We observed similar demographic differences between uninsured and insured patients for trauma center and NTDB patients. The uninsured were younger than those with commercial insurance and more likely to be male. They were also more likely to be non-White. These data are consistent with 2011 U.S. census data showing that people ages 19–34 represented the highest percentage (38%) of uninsured. 2 They are also consistent with previous research on traumatic injury among the uninsured that showed disproportionate representation by the young and by males. 32 Non-Whites were also over-represented among trauma center patients relative to their percentage of the state’s population.

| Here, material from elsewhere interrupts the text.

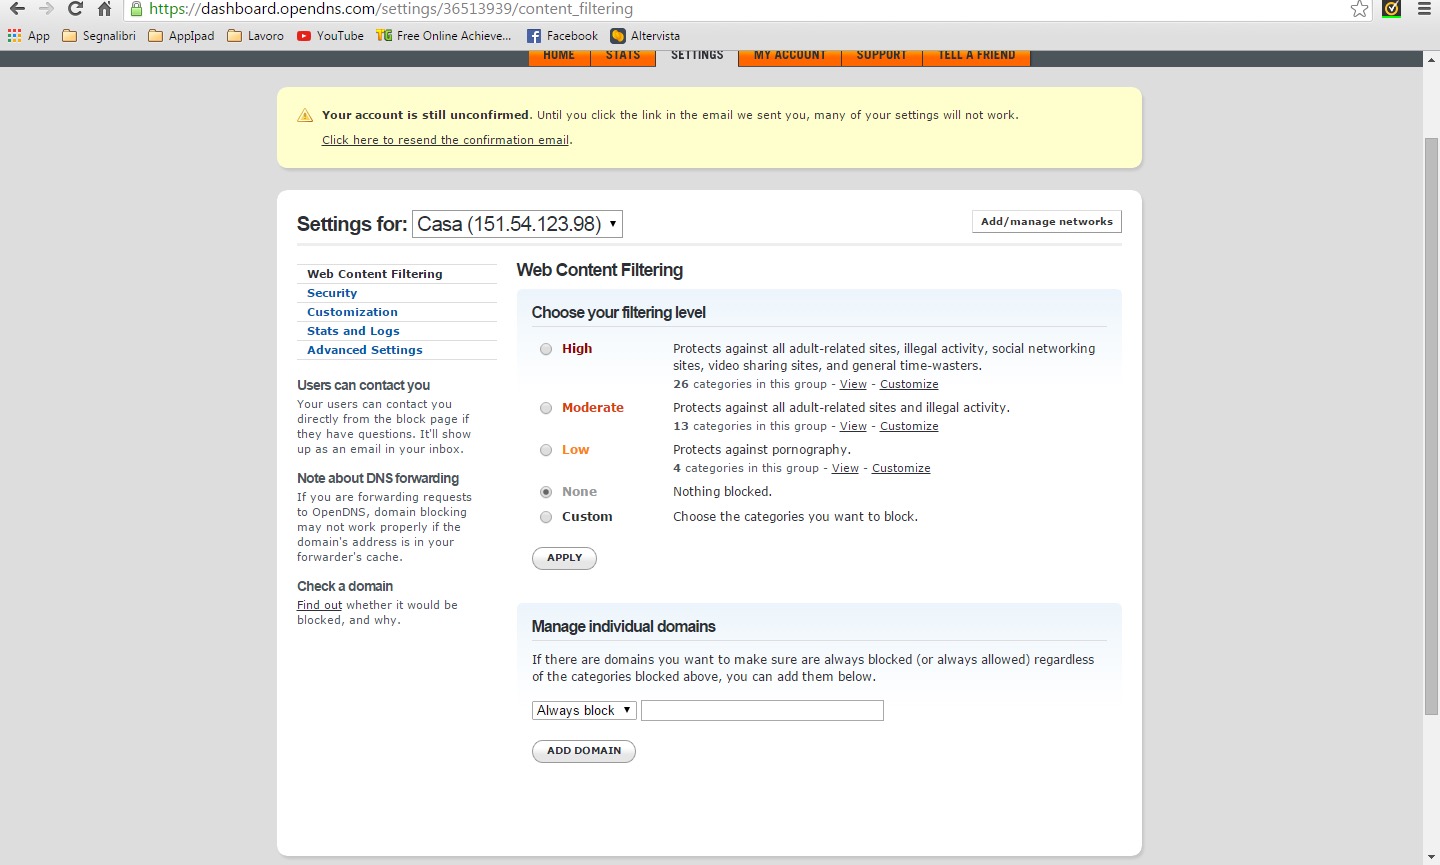
Task: Open the Chrome menu hamburger icon
Action: tap(1424, 9)
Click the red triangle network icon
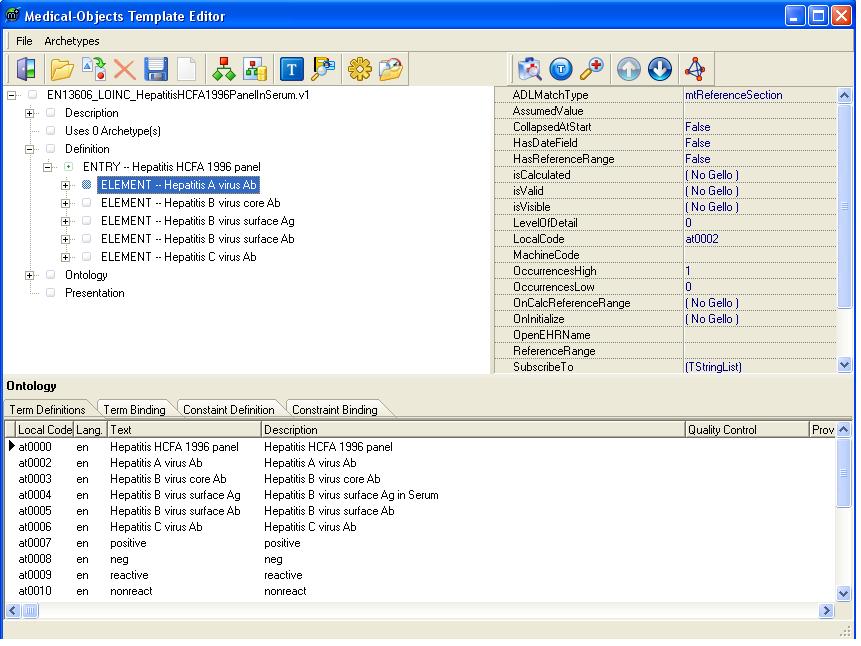861x646 pixels. pyautogui.click(x=694, y=69)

Trauma center patients who were uninsured or on Medicaid had higher proportions of intentional and penetrating injuries than commercially insured patients. This suggests a similar association in our state between economic insecurity and increased prevalence of intentional injury, as previously observed. 36, 37 Lack of information on socioeconomic class in the trauma center trauma registry did not allow us to test this hypothesis. Although the intent (intentional vs. unintentional) and type (penetrating vs. non-penetrating) of injury were different for uninsured and Medicaid patients versus commercially insured and Medicare patients, there were no clinically relevant differences in injury severity by insurance status.

Increased mortality from traumatic injury among the uninsured has been previously observed for patient populations from largely urban areas where providing emergency medical services can be challenging. Additionally, Haider et al. showed that uninsured racial minorities and penetrating trauma victims clustered at medical centers with higher mortality rates. 38 We hypothesized that an increased risk of traumatic death might not be observed for our population from a rural setting with many fewer cases of penetrating trauma. Furthermore, our state has an organized, inclusive trauma system where all hospitals are categorized (Level I–IV) based on hospital resources and capabilities. Trauma patients receive care based on clearly defined, standardized out-of-hospital and in-hospital triage criteria.

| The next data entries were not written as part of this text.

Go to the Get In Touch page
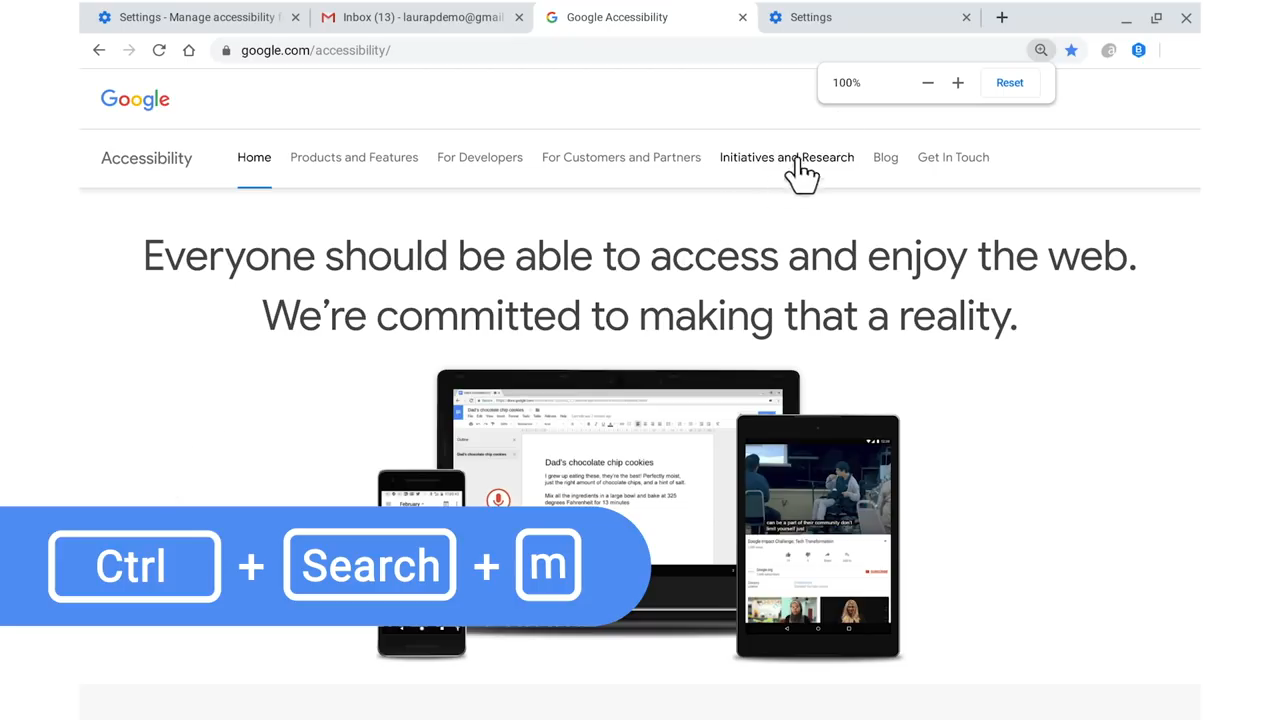Viewport: 1280px width, 720px height. tap(953, 157)
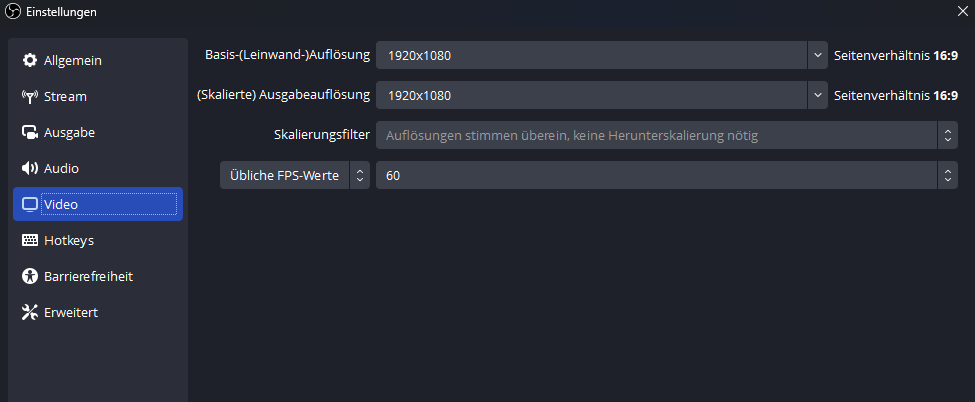
Task: Click the Audio speaker icon
Action: click(x=30, y=168)
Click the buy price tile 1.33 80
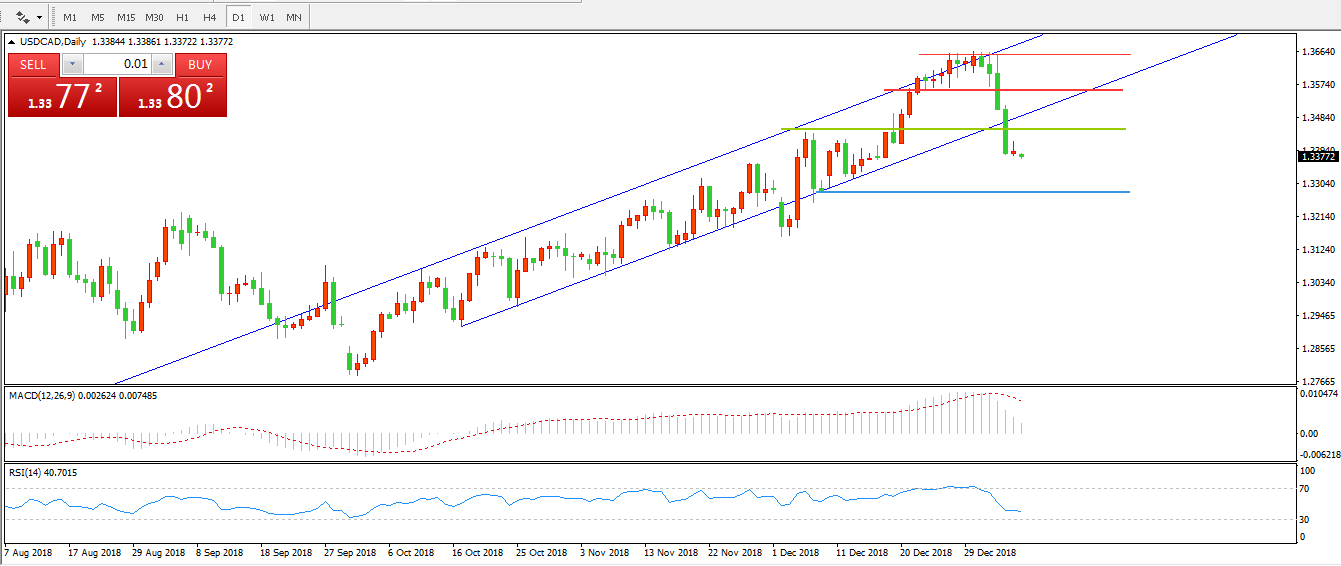This screenshot has height=566, width=1341. 173,97
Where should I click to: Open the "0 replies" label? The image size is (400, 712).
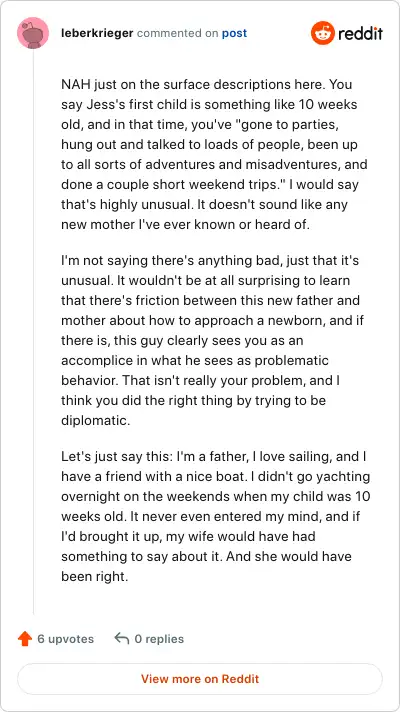pyautogui.click(x=159, y=639)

Contrary to our expectations, we found a dramatically increased adjusted risk of traumatic death among uninsured patients in our state relative to commercially insured patients. These data verify that the increased risk among the uninsured is not just a phenomenon of urban communities or of communities with more loosely organized trauma systems.

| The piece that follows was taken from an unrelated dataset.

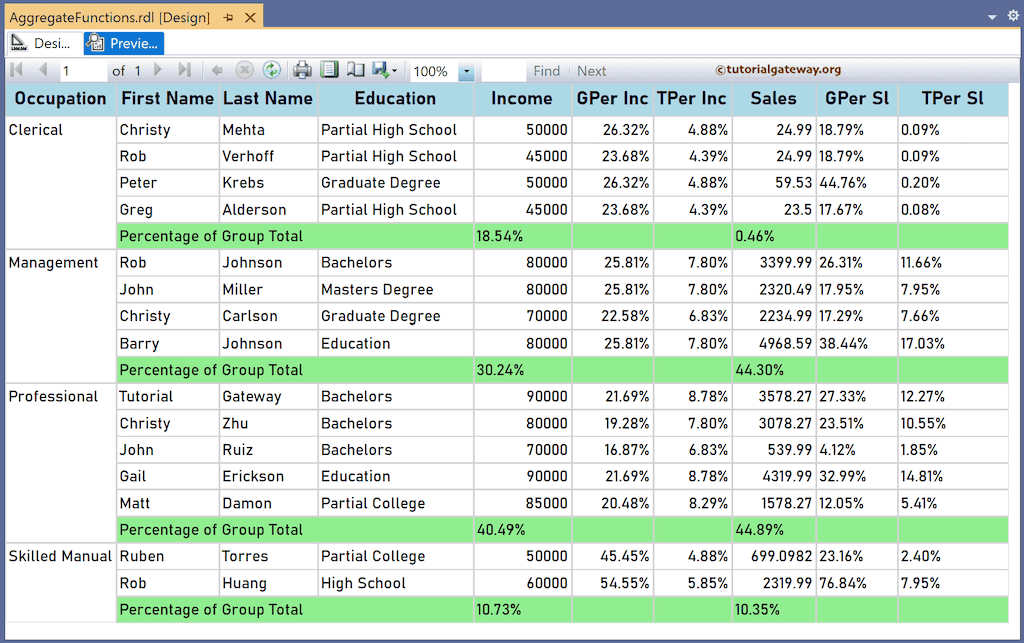Navigate back to the parent report
Screen dimensions: 1024x643
220,71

Similar to the results of Rosen et al., 1 we found that patients with Medicaid coverage were not at significantly increased risk of death following traumatic injury when compared to those with commercial insurance. Also like Rosen et al., uninsured trauma center patients and those with Medicaid were similar demographically, with a lower mean age than those commercially insured. This suggests that among younger populations having any type of insurance coverage may reduce mortality risk.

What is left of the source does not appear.